Re: How is union() implemented? Need to implement column bind

2022-04-20 Thread Andrew Davidson
I was thinking about something like bigQuery a little more. I do not know how 
it is implemented. However I believe traditional relational databases are row 
oriented and typically run on single machine. You can lock at the row level. 
This leads me to speculate that row level inserts maybe more efficient that the 
way spark implements union. One way to create my uber matrix would be to read 
the column vectors from the  10,114 individual files and insert them as rows in 
a table, then pivot the table.  I am going to poke around a bit. For all I know 
bigQuery use map reduce like spark.

Kind regards

Andy

From: Sean Owen 
Date: Wednesday, April 20, 2022 at 2:31 PM
To: Andrew Melo 
Cc: Andrew Davidson , Bjørn Jørgensen 
, "user @spark" 
Subject: Re: How is union() implemented? Need to implement column bind

I don't think there's fundamental disapproval (it is implemented in sparklyr) 
just a question of how you make this work at scale in general. It's not a super 
natural operation in this context but can be done. If you find a successful 
solution at extremes then maybe it generalizes.
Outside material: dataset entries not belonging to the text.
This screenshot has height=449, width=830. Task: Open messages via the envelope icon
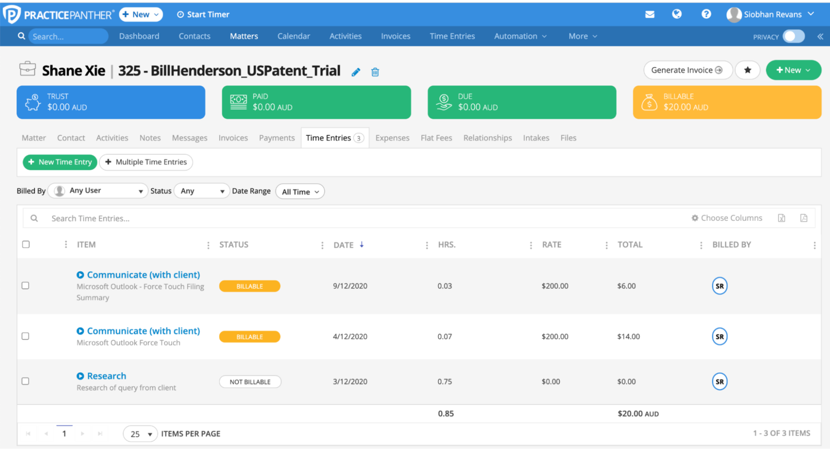point(650,14)
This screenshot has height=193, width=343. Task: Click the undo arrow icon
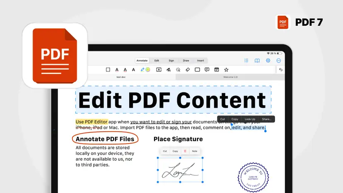(281, 70)
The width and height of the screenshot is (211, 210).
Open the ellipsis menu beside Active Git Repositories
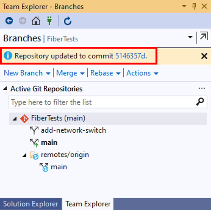click(202, 88)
On Wed, Apr 20, 2022 at 4:29 PM Andrew Melo 
mailto:andrew.m...@gmail.com>> wrote:
It would certainly be useful for our domain to have some sort of native 
cbind(). Is there a fundamental disapproval of adding that functionality, or is 
it just a matter of nobody implementing it?

On Wed, Apr 20, 2022 at 16:28 Sean Owen 
mailto:sro...@gmail.com>> wrote:
Good lead, pandas on Spark concat() is worth trying. It looks like it uses a 
join, but not 100% sure from the source.
The SQL concat() function is indeed a different thing.

On Wed, Apr 20, 2022 at 3:24 PM Bjørn Jørgensen 
mailto:bjornjorgen...@gmail.com>> wrote:
Sorry for asking. But why does`t concat work?

Pandas on spark have 
ps.concat<https://github.com/apache/spark/blob/1cc2d1641c23f028b5f175f80a695891ff13a6e2/python/pyspark/pandas/namespace.py#L2299>
 which takes 2 dataframes and concat them to 1 dataframe.
It 
seems<https://spark.apache.org/docs/3.1.1/api/python/reference/api/pyspark.sql.functions.concat.html#pyspark.sql.functions.concat>
 like the pyspark version takes 2 columns and concat it to one column.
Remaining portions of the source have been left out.